» What the task requires: Give back all of the data exactly as it stands, with the pictures removed.

-- Input for this task follows --

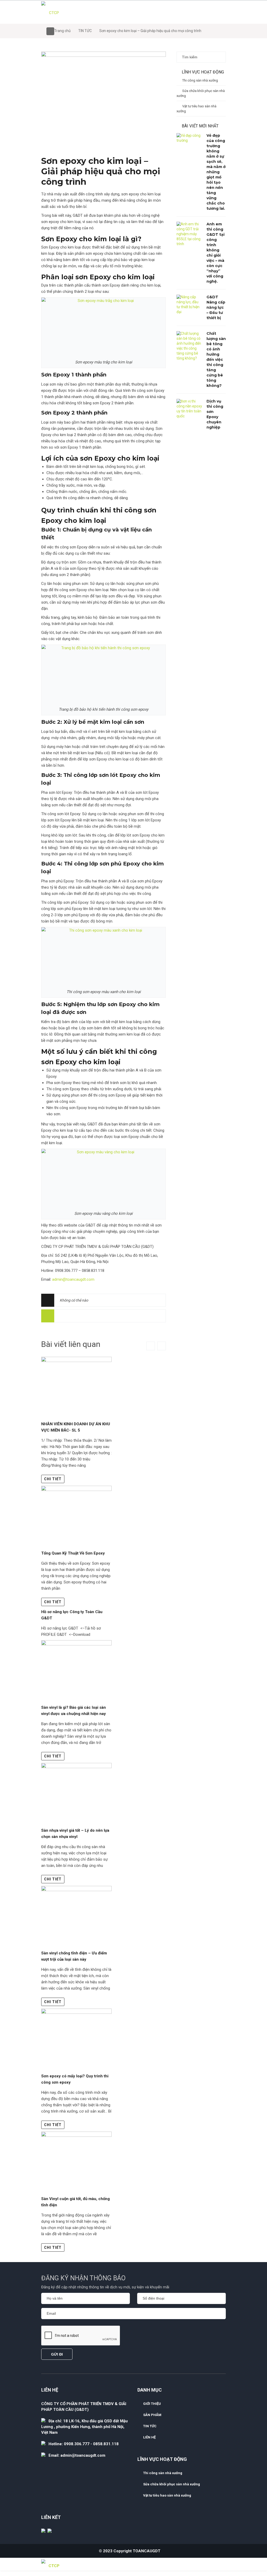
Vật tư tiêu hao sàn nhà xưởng (196, 108)
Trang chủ (62, 31)
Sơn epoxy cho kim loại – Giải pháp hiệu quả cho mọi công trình (100, 171)
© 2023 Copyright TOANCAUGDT (129, 2551)
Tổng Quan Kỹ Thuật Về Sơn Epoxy (73, 1553)
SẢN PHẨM (152, 2415)
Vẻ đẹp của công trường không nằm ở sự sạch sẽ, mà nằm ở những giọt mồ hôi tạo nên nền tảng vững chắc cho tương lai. (216, 172)
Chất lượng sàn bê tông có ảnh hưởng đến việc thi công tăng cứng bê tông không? (216, 359)
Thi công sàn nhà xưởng (200, 80)
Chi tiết (53, 1479)
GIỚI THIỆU (152, 2404)
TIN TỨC (85, 31)
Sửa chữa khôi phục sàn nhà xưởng (201, 93)
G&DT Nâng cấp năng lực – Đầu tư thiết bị (216, 307)
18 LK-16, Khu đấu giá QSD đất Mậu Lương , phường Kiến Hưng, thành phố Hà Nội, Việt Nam (84, 2427)
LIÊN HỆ (149, 2437)
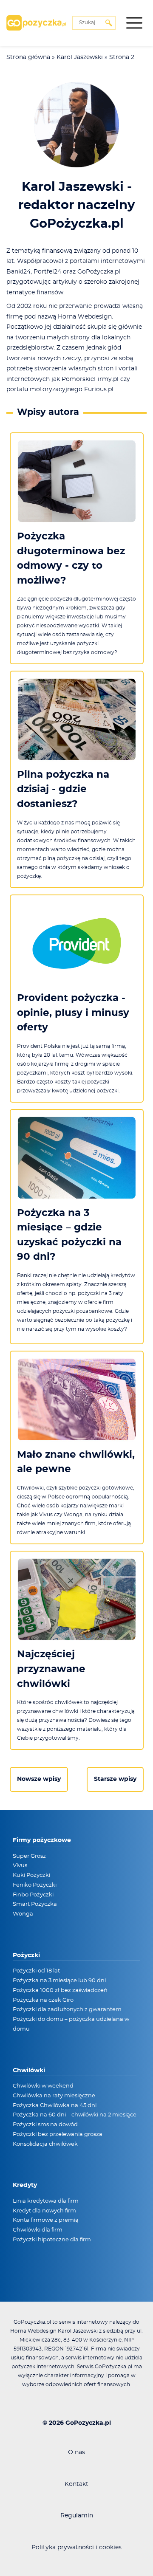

-- Input for this task concluded --

» Answer:
Vật tư tiêu hao sàn nhà xưởng (196, 108)
Trang chủ (62, 31)
Sơn epoxy cho kim loại – Giải pháp hiệu quả cho mọi công trình (100, 171)
© 2023 Copyright TOANCAUGDT (129, 2551)
Tổng Quan Kỹ Thuật Về Sơn Epoxy (73, 1553)
SẢN PHẨM (152, 2415)
Vẻ đẹp của công trường không nằm ở sự sạch sẽ, mà nằm ở những giọt mồ hôi tạo nên nền tảng vững chắc cho tương lai. (216, 172)
Chất lượng sàn bê tông có ảnh hưởng đến việc thi công tăng cứng bê tông không? (216, 359)
Thi công sàn nhà xưởng (200, 80)
Chi tiết (53, 1479)
GIỚI THIỆU (152, 2404)
TIN TỨC (85, 31)
Sửa chữa khôi phục sàn nhà xưởng (201, 93)
G&DT Nâng cấp năng lực – Đầu tư thiết bị (216, 307)
18 LK-16, Khu đấu giá QSD đất Mậu Lương , phường Kiến Hưng, thành phố Hà Nội, Việt Nam (84, 2427)
LIÊN HỆ (149, 2437)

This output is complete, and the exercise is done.